Morality Plays, Past and Present

We somehow missed the annual rerun of Charlie Brown’s Christmas show, but we have watched it so often that we know almost every word about his sad little tree and his frustrating attempt to direct a Christmas pageant. We did see the Grinch again trying to steal holiday joy from Who Ville and then repenting of his meanness, and it made me think about literature’s roots as morality plays. Long before the Grinch tried to ruin life for Little Cindy Lou Who – indeed, dating all the way back to pre-Christian days -- the great Greek playwrights used the medium of drama to raise questions of right and wrong.

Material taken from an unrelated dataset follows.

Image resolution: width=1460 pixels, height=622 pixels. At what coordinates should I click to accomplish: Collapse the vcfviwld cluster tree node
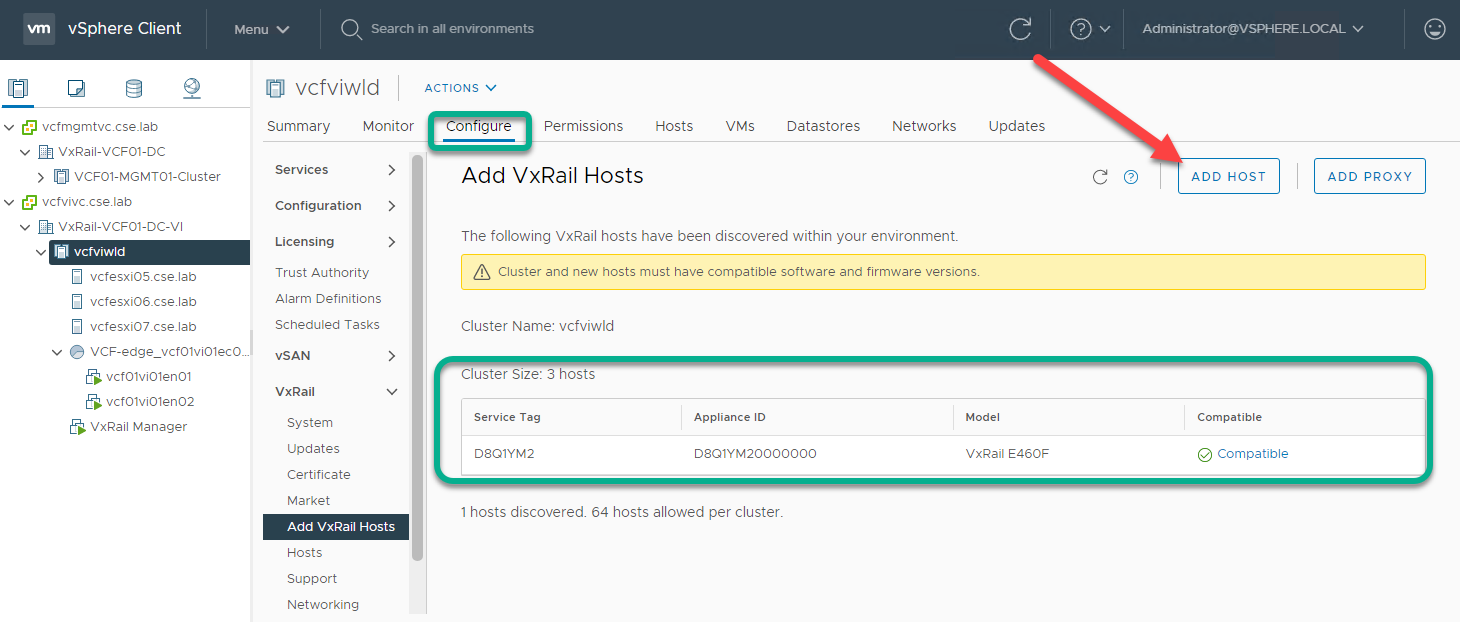click(41, 252)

The onstage battle between good and evil is especially true of Aeschylus and his “Agamemnon,” Euripides’ “Electra” and “The Trojan Women,” as well as Sophocles’ “Antigone” and “Oedipus Rex.” If you haven’t thought about these plays since your school days, make it a New Years’ resolution to read them now. They contain eternal truths, and one could spend one’s time in many less meaningful ways. Note also the strong presence of female protagonists and a focused feminism that was more evident two-thousand-plus years ago than now. As I’ve said before, progress is not inevitable.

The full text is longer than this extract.